Beyond headlines and half-truths, this personal account reclaims Jammu as a place of warmth, resilience, and lived reality. Seen through an anthropologist’s lens, it reveals a region far richer and more welcoming than its popular narrative
Can’t believe it’s been more than two years since I started staying in this region. Coming from the southern part of India, I often heard many things about Jammu and Kashmir. Many news articles talked about the security conditions in this region. Influenced by these articles and television news, naturally, my family became worried about my condition. Coming from an anthropological background, I was curious to know about the real situations.
I landed in Jammu during the winter season, and coming from South India, tackling the cold was a bit challenging. Jammu has extreme temperatures during peak winters and summers. The first thing I noticed after landing here is the construction of roads and flyovers. There was congestion on the roads due to the ongoing construction. It took quite some time to reach my destination. One may also feel delighted looking at the water bodies. The majority of the people here are Hindus, followed by Muslims and Sikhs. The culture here is influenced by the Punjabi culture, which may include similar dressing, decorations, music and dance. The reason might be the rule under a common king.
The staple food of Jammu includes Rajma Chawal (Rice and red kidney beans) and chappati (Indian bread), locally called Phulka. They interact in the Dogri language with each other and are quite comfortable with Hindi too. When we start seeing things through the lens of the rest of India, the infrastructure is low, and it is a clear indication of the disturbances this region has gone through for generations.
When travelling through Jammu, one common sight is the military soldiers in military trucks. They do not disturb any civilian and are engaged in their own tasks, but are always ready to help when asked. People tend to identify themselves with this region and are also quite friendly and helpful to outsiders. When interacting with them, they said that whatever developmental activities are going on in the state started only after the repeal of Article 370. The earlier governments only focused on Kashmir and ignored Jammu to a greater extent, which resulted in underdevelopment. Two elderly people whom I met in the village said that the establishment of IIT, IIM, Central University and AIIMS resulted in positivity among them and made them realise that they are now on the path of development and continued to say that the present central government is the reason behind it.
Jammu had a vibrant culture, and they celebrate Maha Sivaratri, Diwali, Dusshera, and Ram Navami on a huge scale.
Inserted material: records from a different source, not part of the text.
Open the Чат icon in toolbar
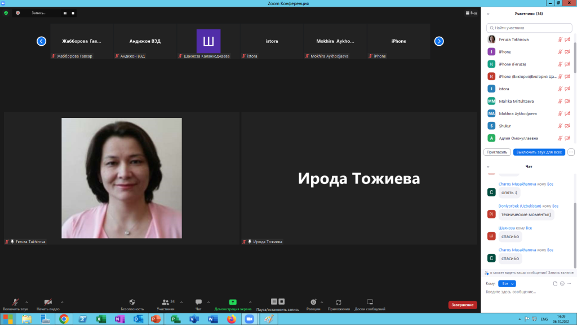Screen dimensions: 577x325 pyautogui.click(x=198, y=302)
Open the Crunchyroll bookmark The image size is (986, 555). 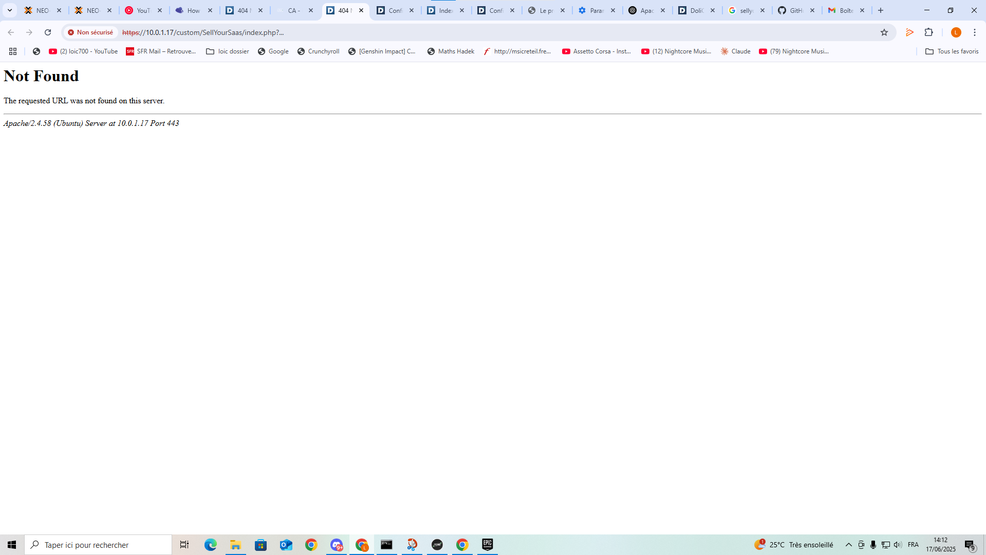318,51
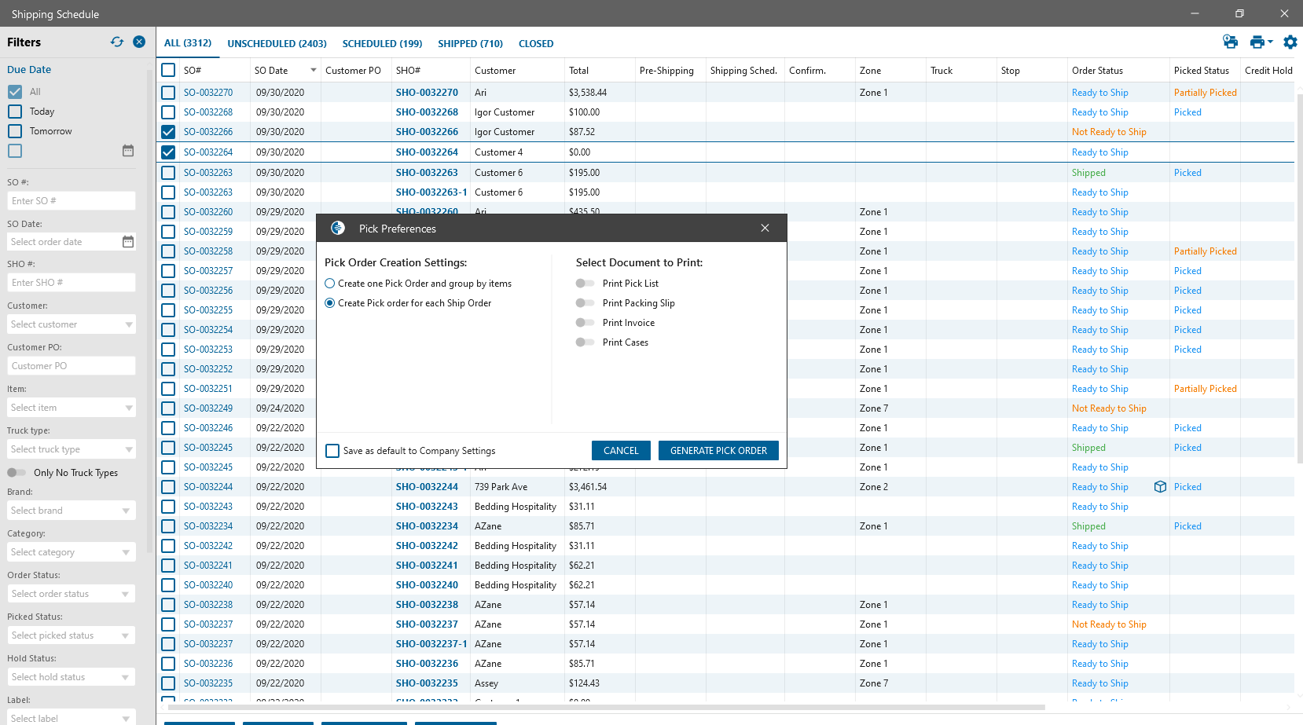Click the package box icon on SO-0032244 row

1160,487
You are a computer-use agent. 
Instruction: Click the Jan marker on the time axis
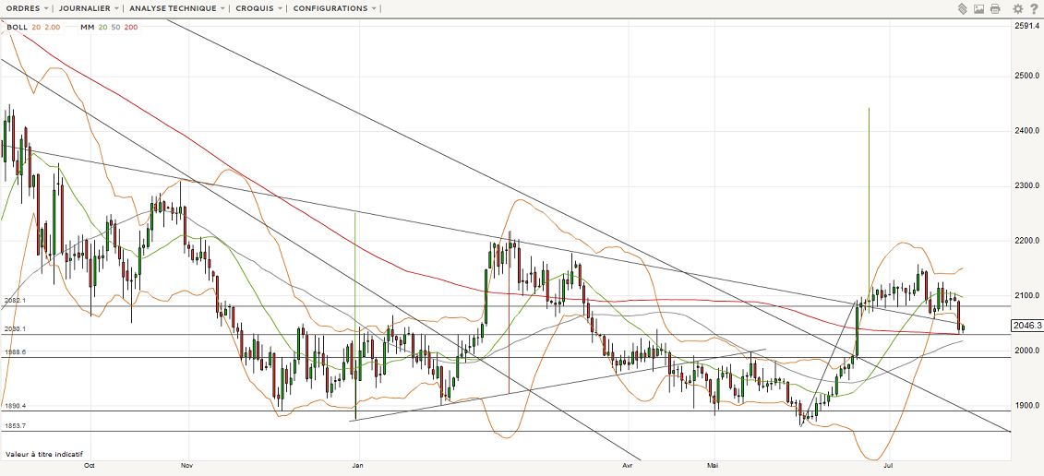click(357, 467)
It’s safe and secure for women to travel in Jammu, and the incidents of teasing and other mis happenings on the road are quite rare. They all have a community bond and generally stand for each other during a crisis. The proof of the same was, during the situation after the Pahalgam attack, almost all of them stood in solidarity with the military troops and never complained about the ongoing crisis of electricity and other daily necessities. When the outsiders panicked during that time, they assured them that nothing would happen to them since they trusted the Indian Army.
Jammu is called the city of temples. There are many temples around this region, and many of them are dedicated to lord Shiva, Maa Shakti and Lord Ram. The temples are filled with people during the important festivals. One fascinating thing is that, during festivals, people around are free to come and have food without any restrictions, and they say that it is part of their culture. One can also find Gujjars and Bakarwals rearing sheep and buffaloes and crossing the roads; they reside in the hilly terrains. There lie mosques near their vicinities. Gurudwaras are also common in the region.
When we interact with the elderly members of society, they can still recall the incidents of partition and their migration into Jammu. Even though their pain is incomparable, they also accept that the younger generations have felt the warmth of this region and tend to have an affinity towards it and that they are not carrying the burden that these people did.
Overall, the narrative that was built around the region of Jammu is quite opposite, which can be experienced upon staying here. You may not find incidents that you might find disturbing. Jammu is just like all the other regions of India. Being an anthropologist, I had to stay that long to have a brief understanding of this region and the people here, so that I can give my experience and perspective to the outside people. People here are lively and are hopeful to compete with the other states of India in every field, and when you visit their homes, you will never leave without a cup of tea.